- **Instructions for the task**
Copy the records below verbatim, starting at the line that contains "Collapse the sidebar with the panel icon" and ending after the line that contains "Action: (806, 396)".
— Start Extracted information —
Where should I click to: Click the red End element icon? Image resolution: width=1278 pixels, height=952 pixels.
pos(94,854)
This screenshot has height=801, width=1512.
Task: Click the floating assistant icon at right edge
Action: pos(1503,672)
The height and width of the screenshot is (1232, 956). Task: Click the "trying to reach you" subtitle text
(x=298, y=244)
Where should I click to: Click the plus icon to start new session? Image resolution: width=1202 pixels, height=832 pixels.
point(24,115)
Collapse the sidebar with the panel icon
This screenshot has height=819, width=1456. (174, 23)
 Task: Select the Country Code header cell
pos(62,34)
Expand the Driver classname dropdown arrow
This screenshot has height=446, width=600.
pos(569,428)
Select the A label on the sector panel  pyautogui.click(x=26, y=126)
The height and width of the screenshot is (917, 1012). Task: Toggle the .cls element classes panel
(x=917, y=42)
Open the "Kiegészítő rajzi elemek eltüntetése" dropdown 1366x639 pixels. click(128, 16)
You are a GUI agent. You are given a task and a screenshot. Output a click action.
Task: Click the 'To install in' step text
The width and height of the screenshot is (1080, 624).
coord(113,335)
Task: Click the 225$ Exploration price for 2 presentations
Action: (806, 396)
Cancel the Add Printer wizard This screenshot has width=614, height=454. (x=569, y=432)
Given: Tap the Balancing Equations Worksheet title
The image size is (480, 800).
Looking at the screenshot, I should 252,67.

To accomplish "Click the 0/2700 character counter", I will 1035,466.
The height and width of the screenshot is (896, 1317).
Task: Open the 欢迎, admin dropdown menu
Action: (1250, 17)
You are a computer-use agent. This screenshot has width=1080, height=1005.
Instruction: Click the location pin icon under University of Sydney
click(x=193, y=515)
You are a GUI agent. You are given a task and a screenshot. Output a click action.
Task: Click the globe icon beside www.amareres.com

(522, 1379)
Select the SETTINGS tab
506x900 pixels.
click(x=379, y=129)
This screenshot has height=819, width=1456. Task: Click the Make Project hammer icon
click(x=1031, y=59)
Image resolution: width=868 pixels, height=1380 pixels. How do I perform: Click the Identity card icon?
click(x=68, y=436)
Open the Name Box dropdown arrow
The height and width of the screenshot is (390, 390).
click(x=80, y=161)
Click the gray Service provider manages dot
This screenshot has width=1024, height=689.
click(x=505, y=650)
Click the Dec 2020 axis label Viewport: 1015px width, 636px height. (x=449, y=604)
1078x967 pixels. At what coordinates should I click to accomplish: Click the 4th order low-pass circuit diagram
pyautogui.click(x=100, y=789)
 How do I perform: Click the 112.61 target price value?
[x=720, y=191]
— End Extracted information —
- **Result of the task**
Collapse the sidebar with the panel icon
This screenshot has height=819, width=1456. (174, 23)
 Task: Select the Country Code header cell
pos(62,34)
Expand the Driver classname dropdown arrow
This screenshot has height=446, width=600.
pos(569,428)
Select the A label on the sector panel  pyautogui.click(x=26, y=126)
The height and width of the screenshot is (917, 1012). Task: Toggle the .cls element classes panel
(x=917, y=42)
Open the "Kiegészítő rajzi elemek eltüntetése" dropdown 1366x639 pixels. click(128, 16)
You are a GUI agent. You are given a task and a screenshot. Output a click action.
Task: Click the 'To install in' step text
The width and height of the screenshot is (1080, 624).
coord(113,335)
Task: Click the 225$ Exploration price for 2 presentations
Action: (806, 396)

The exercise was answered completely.